WHAT IS BEING ASKED:
Repeat the data below in full and exactly.

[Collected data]
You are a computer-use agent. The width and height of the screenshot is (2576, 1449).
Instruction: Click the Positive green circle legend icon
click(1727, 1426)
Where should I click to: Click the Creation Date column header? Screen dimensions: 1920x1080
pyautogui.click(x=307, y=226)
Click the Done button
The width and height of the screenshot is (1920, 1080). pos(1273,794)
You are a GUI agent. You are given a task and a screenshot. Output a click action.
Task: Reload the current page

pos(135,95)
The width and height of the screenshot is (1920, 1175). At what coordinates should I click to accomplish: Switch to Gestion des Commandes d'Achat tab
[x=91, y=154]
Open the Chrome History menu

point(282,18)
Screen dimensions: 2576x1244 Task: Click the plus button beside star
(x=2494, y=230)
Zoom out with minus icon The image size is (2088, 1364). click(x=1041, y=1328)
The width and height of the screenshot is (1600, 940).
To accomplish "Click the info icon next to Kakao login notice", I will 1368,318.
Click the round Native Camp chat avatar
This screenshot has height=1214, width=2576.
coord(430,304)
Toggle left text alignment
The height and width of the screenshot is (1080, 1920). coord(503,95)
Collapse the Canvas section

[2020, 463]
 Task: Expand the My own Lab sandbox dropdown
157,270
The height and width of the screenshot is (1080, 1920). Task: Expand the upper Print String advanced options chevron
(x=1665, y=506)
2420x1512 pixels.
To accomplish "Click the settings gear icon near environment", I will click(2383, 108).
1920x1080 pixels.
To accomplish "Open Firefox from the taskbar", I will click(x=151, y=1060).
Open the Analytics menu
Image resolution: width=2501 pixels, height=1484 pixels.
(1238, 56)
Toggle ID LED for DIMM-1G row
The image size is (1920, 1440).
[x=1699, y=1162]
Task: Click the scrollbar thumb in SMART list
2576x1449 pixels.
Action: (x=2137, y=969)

TASK ANSWER:
You are a computer-use agent. The width and height of the screenshot is (2576, 1449).
Instruction: Click the Positive green circle legend icon
click(1727, 1426)
Where should I click to: Click the Creation Date column header? Screen dimensions: 1920x1080
pyautogui.click(x=307, y=226)
Click the Done button
The width and height of the screenshot is (1920, 1080). pos(1273,794)
You are a GUI agent. You are given a task and a screenshot. Output a click action.
Task: Reload the current page

pos(135,95)
The width and height of the screenshot is (1920, 1175). At what coordinates should I click to accomplish: Switch to Gestion des Commandes d'Achat tab
[x=91, y=154]
Open the Chrome History menu

point(282,18)
Screen dimensions: 2576x1244 Task: Click the plus button beside star
(x=2494, y=230)
Zoom out with minus icon The image size is (2088, 1364). click(x=1041, y=1328)
The width and height of the screenshot is (1600, 940).
To accomplish "Click the info icon next to Kakao login notice", I will 1368,318.
Click the round Native Camp chat avatar
This screenshot has height=1214, width=2576.
coord(430,304)
Toggle left text alignment
The height and width of the screenshot is (1080, 1920). coord(503,95)
Collapse the Canvas section

[2020, 463]
 Task: Expand the My own Lab sandbox dropdown
157,270
The height and width of the screenshot is (1080, 1920). Task: Expand the upper Print String advanced options chevron
(x=1665, y=506)
2420x1512 pixels.
To accomplish "Click the settings gear icon near environment", I will click(2383, 108).
1920x1080 pixels.
To accomplish "Open Firefox from the taskbar", I will click(x=151, y=1060).
Open the Analytics menu
Image resolution: width=2501 pixels, height=1484 pixels.
(1238, 56)
Toggle ID LED for DIMM-1G row
The image size is (1920, 1440).
[x=1699, y=1162]
Task: Click the scrollbar thumb in SMART list
2576x1449 pixels.
Action: (x=2137, y=969)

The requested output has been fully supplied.